Most pensions have no impact on Social Security benefits because they are based on work covered by Social Security.
However, a government pension from work not covered by Social Security can affect the amount of your SSA benefit. This mainly involves government pensions and that is how I will refer to them. One example is a pension from the old Federal Civil Service Retirement System (CSRS). Some state pensions are involved because not all state employees are covered by Social Security. Local government entities, such as a school district, might not have SSA coverage and be affected by this too. Sometimes a government pension from another country could be involved.
Since 1983, a government pension from work not covered by Social Security could affect your Social Security in two ways. The first, called the Windfall Elimination Provision, involves benefits payable to you on your own SSA record. The second, called the Government Pension Offset, involves benefits payable to you based on the SSA record of someone else.
The Windfall Elimination Provision (WEP) is today’s topic.
Since the government pension was from work where Social Security taxes were not taken out of your pay, you would have also worked long enough in other jobs that were covered by Social Security to qualify for SSA benefits.
The Windfall Elimination Provision is not a direct offset or reduction of the pension against the Social Security benefit. It affects how the amount of your retirement or disability benefit is calculated. The formula used results in a lower Social Security amount than you otherwise would receive.
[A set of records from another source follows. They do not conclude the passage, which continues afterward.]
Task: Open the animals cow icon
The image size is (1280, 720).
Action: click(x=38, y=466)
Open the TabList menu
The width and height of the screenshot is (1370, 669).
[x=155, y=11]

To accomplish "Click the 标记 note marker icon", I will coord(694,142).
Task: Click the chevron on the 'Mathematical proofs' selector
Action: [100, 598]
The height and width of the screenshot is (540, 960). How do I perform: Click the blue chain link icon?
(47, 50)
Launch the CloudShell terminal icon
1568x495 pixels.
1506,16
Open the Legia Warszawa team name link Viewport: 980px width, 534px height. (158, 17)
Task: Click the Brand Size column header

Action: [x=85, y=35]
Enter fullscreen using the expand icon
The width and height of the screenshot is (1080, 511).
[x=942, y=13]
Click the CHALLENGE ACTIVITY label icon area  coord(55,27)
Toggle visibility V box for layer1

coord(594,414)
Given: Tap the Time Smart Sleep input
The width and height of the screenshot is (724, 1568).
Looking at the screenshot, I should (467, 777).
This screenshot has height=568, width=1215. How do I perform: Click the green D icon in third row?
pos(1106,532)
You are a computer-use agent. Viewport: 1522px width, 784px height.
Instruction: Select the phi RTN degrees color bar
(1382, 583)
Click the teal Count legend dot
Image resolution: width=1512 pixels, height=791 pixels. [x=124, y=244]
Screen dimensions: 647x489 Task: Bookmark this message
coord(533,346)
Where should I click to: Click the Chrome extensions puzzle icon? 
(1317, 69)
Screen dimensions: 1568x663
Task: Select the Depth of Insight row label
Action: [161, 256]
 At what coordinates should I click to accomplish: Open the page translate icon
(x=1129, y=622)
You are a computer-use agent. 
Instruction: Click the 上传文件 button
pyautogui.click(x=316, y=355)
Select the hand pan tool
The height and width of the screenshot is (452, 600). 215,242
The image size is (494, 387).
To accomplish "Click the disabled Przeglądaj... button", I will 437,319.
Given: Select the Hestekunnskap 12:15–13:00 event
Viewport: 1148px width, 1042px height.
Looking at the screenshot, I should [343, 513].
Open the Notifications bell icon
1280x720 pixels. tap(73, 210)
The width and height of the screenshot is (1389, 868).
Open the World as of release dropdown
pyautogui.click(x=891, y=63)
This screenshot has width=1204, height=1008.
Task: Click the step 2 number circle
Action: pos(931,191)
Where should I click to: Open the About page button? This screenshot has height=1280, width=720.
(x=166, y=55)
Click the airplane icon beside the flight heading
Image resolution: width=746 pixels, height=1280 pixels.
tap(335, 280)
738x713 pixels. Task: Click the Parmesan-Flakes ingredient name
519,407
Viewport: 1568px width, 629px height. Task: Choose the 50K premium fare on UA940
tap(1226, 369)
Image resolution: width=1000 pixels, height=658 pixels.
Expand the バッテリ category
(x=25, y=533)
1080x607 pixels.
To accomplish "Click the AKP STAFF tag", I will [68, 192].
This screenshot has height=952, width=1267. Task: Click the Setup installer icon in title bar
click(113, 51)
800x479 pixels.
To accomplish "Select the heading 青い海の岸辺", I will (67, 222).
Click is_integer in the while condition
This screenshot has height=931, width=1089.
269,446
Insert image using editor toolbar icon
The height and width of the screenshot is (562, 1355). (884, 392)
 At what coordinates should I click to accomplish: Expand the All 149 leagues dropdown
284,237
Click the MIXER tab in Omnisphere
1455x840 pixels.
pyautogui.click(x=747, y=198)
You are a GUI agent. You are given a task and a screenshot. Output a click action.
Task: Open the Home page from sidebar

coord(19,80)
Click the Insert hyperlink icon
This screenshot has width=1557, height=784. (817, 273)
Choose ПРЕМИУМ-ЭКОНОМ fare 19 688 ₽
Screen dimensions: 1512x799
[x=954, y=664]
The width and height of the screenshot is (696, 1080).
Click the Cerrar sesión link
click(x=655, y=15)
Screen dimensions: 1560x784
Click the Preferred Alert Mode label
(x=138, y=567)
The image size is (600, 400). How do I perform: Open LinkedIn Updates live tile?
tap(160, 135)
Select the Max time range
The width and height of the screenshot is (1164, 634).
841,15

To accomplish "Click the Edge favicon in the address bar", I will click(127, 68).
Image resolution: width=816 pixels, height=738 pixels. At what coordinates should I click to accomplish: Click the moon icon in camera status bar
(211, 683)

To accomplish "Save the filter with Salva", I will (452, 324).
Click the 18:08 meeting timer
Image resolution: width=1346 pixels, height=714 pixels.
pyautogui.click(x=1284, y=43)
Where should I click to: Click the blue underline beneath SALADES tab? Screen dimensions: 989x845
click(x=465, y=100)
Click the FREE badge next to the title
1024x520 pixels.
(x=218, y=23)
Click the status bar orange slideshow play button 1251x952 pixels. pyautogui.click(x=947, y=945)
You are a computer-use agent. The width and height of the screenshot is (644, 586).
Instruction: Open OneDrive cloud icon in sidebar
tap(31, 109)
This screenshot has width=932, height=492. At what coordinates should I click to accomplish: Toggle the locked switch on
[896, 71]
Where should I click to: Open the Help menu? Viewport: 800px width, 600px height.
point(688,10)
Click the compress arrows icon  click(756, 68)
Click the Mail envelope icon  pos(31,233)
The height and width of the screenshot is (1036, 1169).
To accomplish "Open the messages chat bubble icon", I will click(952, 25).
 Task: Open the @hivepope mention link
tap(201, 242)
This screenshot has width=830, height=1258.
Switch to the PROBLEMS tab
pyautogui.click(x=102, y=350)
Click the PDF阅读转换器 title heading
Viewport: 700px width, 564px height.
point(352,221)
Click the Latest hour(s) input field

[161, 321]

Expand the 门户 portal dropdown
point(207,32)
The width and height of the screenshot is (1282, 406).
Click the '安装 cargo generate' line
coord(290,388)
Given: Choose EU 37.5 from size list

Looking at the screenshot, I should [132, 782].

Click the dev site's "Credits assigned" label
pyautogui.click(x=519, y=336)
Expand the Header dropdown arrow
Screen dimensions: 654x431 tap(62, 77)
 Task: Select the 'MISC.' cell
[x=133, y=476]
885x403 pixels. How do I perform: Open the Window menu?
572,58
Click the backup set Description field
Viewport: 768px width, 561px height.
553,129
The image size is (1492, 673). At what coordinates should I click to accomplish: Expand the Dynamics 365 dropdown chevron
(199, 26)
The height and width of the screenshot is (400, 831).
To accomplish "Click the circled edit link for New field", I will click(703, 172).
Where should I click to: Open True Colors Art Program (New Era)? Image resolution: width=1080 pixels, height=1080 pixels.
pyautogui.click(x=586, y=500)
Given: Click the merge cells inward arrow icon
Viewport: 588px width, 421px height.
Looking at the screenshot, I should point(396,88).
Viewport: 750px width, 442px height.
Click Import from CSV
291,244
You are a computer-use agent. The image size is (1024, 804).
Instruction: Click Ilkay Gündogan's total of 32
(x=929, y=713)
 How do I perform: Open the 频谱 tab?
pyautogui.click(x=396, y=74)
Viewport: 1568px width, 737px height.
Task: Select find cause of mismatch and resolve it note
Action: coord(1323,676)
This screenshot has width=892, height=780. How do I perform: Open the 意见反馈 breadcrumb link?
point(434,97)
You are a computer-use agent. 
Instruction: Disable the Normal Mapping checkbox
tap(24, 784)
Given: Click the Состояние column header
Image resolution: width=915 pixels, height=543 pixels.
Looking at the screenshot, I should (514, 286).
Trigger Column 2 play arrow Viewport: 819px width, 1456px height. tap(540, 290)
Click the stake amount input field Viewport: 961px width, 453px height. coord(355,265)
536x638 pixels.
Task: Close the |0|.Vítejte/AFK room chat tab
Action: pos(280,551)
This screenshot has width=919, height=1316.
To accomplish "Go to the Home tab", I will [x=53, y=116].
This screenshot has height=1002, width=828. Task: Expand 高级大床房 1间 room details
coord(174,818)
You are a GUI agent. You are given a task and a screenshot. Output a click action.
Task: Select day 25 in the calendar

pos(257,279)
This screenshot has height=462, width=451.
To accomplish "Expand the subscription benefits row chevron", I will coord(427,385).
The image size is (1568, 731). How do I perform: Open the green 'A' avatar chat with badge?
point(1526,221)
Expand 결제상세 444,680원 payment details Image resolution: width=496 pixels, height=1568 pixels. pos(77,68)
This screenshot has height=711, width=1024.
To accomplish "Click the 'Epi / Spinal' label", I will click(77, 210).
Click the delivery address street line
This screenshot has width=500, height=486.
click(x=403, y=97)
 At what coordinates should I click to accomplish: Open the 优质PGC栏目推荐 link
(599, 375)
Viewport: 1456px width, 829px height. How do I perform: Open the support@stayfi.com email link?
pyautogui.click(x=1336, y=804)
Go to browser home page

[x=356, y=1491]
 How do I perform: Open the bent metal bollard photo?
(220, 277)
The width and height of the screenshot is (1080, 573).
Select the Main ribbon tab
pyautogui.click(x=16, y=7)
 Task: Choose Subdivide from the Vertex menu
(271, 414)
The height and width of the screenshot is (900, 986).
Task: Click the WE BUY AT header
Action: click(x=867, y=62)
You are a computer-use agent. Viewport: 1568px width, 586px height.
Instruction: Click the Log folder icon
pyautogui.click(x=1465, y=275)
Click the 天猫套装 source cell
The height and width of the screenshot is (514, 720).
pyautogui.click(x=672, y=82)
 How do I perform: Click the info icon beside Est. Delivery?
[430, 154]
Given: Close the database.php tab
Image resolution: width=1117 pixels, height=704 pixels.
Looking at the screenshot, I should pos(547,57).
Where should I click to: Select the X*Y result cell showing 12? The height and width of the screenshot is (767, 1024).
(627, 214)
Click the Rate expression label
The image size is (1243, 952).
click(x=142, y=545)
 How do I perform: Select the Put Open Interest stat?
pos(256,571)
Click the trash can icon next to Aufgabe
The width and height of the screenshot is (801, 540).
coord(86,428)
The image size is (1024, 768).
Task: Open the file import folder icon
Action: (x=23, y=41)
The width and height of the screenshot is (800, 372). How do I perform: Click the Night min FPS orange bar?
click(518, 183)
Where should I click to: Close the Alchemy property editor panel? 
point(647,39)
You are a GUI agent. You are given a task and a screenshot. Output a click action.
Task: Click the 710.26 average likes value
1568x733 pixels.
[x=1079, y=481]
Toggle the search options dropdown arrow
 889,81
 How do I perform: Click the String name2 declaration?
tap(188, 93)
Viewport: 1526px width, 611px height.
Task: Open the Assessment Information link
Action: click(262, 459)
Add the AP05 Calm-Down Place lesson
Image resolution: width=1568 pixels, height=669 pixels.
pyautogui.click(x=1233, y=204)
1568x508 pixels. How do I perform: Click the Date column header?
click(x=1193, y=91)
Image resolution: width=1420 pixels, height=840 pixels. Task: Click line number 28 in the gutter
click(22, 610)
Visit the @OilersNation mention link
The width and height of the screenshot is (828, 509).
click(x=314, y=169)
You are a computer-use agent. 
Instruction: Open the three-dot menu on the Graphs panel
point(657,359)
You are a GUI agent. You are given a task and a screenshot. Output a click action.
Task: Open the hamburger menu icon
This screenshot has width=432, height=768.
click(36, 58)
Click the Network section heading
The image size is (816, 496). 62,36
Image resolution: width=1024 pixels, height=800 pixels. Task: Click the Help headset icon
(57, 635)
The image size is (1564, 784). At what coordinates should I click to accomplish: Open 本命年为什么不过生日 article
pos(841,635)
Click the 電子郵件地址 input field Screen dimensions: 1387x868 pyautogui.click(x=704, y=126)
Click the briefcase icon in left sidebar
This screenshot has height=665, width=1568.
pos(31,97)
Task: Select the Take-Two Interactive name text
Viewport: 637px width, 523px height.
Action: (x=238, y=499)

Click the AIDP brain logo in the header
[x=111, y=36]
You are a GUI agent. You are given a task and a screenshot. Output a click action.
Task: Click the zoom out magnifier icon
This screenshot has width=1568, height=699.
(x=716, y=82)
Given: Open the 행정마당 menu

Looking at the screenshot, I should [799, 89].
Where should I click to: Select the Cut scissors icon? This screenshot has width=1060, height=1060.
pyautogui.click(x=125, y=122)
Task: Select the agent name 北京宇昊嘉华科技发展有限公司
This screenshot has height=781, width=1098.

Why is this? Social Security benefits replace a percentage of a worker’s pre-retirement earnings. By design, lower-paid workers get a larger percentage of pre-retirement earnings than higher paid workers. Work not covered by Social Security does not appear on the person’s SSA record. This incorrectly makes the person’s average earnings appear lower, leading to a larger percentage of pre-retirement earnings paid. The Windfall Elimination Provision benefit formula is intended to adjust for this.
The WEP formula takes into account how many years of work you have under Social Security covered employment. Overall, the Social Security benefit reduction cannot be more than one-half of the amount of the pension from work not covered by Social Security taxes.
The Windfall Elimination Provision does not affect most people. You need to know about the WEP if it affects you. Learn more in SSA publication 05-10045 – Windfall Elimination Provision.
Do you have a pension from work not covered by Social Security? If yes, use the special calculators at http://www.socialsecurity.gov/retire2/anyPiaWepjs04.htm to estimate future benefits. Other SSA calculators do not usually adjust for these pensions.
The Government Pension Offset will be a future topic. It involves benefits payable to you based on the SSA record of someone else, if you receive a government pension from work not covered by Social Security.